See more from this Session: Symposium--Partnering Soil Science and Statistics, Ways to Avoid Statistical Malpractice In Soil Research: I
Monday, October 17, 2011: 4:30 PM
Henry Gonzalez Convention Center, Room 209, Concourse Level
The ability to inventory, monitor and assess natural resources is often constrained by limited resources. The efficiency and cost-effectiveness of monitoring and assessment can be increased by optimizing the number and arrangement of samples collected. This requires the planner to supply such metrics as: the magnitude of the difference to be detected (minimum detectable difference, MDD), the variability of the property (measured as variance of the population within the project inference space), and the desired level of precision, acceptable error rates, and correlation between samples being compared (a, b and rho respectively). These needs require careful consideration of the inference space of the project.
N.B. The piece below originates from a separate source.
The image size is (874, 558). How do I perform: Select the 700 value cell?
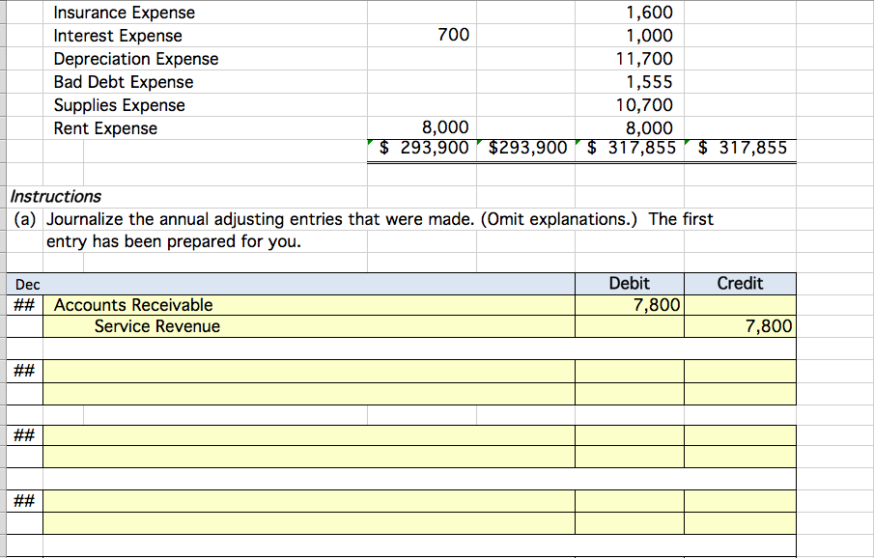tap(453, 36)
For this study, we use ecological sites and status (deviation of vegetation from a reference state) to define inference space and the Multi-Scale Sampling Size Requirements Evaluation tool, MSSRET, a web- or spreadsheet- based tool developed by NRCS and ARS, to evaluate sampling requirements across those inference spaces. Vegetation metrics and 18 soil samples were collected on 1 ha plots. The magnitude and scale of variance varied with property, depth, and ecological site. For carbon stocks (Mg C ha-1), MDD was set to typical 5 year contract values for rangeland carbon offsets. In order to detect a change of 1.75 Mg C ha-1, MSSRET plot recommendations range from 96 plots for all ecological sites and conditions to 2 plots for the degraded condition of the Sandy ecological site when 10 samples are collected in each plot. While limiting the plot size, as sometimes recommended in agronomic systems, would likely reduce the soil variance and the sampling requirements, this would reduce the inference space and area to which the results could be applied. The patchy nature of rangeland vegetation and soil carbon responses to management requires either large plots or multiple sets of plots stratified by landscape and vegetation features to capture variability in a way that can be reasonably extrapolated over larger landscapes.